• **Work request**
What is needed here is an exact copy of all the records below.

Collected data entries
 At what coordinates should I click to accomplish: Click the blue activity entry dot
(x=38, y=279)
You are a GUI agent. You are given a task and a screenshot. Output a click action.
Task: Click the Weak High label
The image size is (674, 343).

• **Answer**
 At what coordinates should I click to accomplish: Click the blue activity entry dot
(x=38, y=279)
You are a GUI agent. You are given a task and a screenshot. Output a click action.
Task: Click the Weak High label
The image size is (674, 343).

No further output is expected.